Presentation: Investigating the educational significance of having engineering students create professional portfolios.

Author: Alice Pawley
Event Date: March 20, 2008
Speaker: Jennifer Turns
Speaker Affiliation: University of Washington
Sponsor: ENE Department
Time: 3:30-4:30
Location: ARMS B071
Contact Name: Alice Pawley
Contact Phone: 6-1209
Contact Email: apawley@purdue.edu
Open To: Faculty, students, staff

While a key goal of engineering education is to prepare students for professional engineering practice, surprisingly little is understood about how and how effectively students make sense of their curricular and extracurricular experiences in order to attain this goal (e.g., how they identify what they have learned from each experience, how they integrate across experiences).

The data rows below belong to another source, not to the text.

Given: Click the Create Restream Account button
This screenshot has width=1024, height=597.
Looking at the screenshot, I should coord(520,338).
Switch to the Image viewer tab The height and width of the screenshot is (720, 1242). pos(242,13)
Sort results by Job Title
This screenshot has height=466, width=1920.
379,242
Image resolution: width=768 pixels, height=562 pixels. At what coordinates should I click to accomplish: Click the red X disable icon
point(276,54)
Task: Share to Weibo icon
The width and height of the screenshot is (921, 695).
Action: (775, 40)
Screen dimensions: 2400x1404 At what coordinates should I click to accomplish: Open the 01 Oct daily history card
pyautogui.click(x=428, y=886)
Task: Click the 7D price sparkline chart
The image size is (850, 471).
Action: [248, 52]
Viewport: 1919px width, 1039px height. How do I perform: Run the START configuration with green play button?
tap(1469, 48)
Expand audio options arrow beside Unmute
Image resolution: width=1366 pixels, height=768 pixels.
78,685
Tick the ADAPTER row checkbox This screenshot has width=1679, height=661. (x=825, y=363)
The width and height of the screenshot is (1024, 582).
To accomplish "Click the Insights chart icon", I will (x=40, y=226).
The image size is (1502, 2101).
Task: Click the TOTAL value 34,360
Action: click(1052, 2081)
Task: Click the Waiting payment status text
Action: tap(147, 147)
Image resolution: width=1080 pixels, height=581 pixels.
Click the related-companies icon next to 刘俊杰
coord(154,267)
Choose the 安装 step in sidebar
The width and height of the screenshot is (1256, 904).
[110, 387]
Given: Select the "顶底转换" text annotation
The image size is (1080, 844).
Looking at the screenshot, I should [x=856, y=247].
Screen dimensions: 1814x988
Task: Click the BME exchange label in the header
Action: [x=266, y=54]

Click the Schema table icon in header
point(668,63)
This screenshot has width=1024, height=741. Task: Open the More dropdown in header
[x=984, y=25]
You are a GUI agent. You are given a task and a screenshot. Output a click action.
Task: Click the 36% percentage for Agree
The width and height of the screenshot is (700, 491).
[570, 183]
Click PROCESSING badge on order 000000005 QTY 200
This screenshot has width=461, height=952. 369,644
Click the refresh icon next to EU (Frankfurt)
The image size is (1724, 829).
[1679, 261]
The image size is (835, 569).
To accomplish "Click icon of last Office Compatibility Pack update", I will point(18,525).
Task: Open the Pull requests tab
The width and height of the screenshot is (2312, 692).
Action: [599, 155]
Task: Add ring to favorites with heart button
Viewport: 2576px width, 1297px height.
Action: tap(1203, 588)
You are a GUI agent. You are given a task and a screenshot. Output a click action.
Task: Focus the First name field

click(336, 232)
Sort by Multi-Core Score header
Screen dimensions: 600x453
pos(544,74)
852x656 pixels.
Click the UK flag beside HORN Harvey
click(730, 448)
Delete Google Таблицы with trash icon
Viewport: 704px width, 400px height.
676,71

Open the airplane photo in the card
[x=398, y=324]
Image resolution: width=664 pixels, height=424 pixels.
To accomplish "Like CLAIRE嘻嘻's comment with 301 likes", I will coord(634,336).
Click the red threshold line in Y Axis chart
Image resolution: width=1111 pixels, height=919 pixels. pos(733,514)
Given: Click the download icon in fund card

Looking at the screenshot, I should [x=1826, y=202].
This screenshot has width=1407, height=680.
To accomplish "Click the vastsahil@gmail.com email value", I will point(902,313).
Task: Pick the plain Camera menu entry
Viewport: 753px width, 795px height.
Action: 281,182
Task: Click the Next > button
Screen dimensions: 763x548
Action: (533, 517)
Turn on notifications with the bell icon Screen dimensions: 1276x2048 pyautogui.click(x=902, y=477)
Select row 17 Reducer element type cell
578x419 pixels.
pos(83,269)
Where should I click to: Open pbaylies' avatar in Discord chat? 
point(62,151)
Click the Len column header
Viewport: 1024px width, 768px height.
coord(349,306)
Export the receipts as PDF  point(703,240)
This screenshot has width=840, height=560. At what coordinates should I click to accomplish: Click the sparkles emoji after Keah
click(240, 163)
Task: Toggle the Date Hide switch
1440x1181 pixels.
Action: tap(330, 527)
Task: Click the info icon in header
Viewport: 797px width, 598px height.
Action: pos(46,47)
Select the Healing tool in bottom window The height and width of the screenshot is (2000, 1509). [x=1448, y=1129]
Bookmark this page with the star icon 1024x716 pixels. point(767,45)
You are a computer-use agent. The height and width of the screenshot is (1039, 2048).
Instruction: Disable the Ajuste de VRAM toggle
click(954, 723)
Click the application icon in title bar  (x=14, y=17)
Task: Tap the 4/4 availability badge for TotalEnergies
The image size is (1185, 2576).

With funding from the National Science Foundation, we’ve been exploring this issue by working with students as they create an argument about their own preparedness in the form of a professional portfolio. Earlier research studies, in which we varied the nature of the portfolio, the circumstances under which the students created the portfolio, and the type of data used to understand the significance, have informed the design and issues of interest in the current study-our largest and most rigorous one to date. In this talk I will focus on the design of this current study, what we’ve been hearing from students in the data we have been collecting, and how we have been situating the results in theories of identity construction, transfer of learning, and intellectual capital.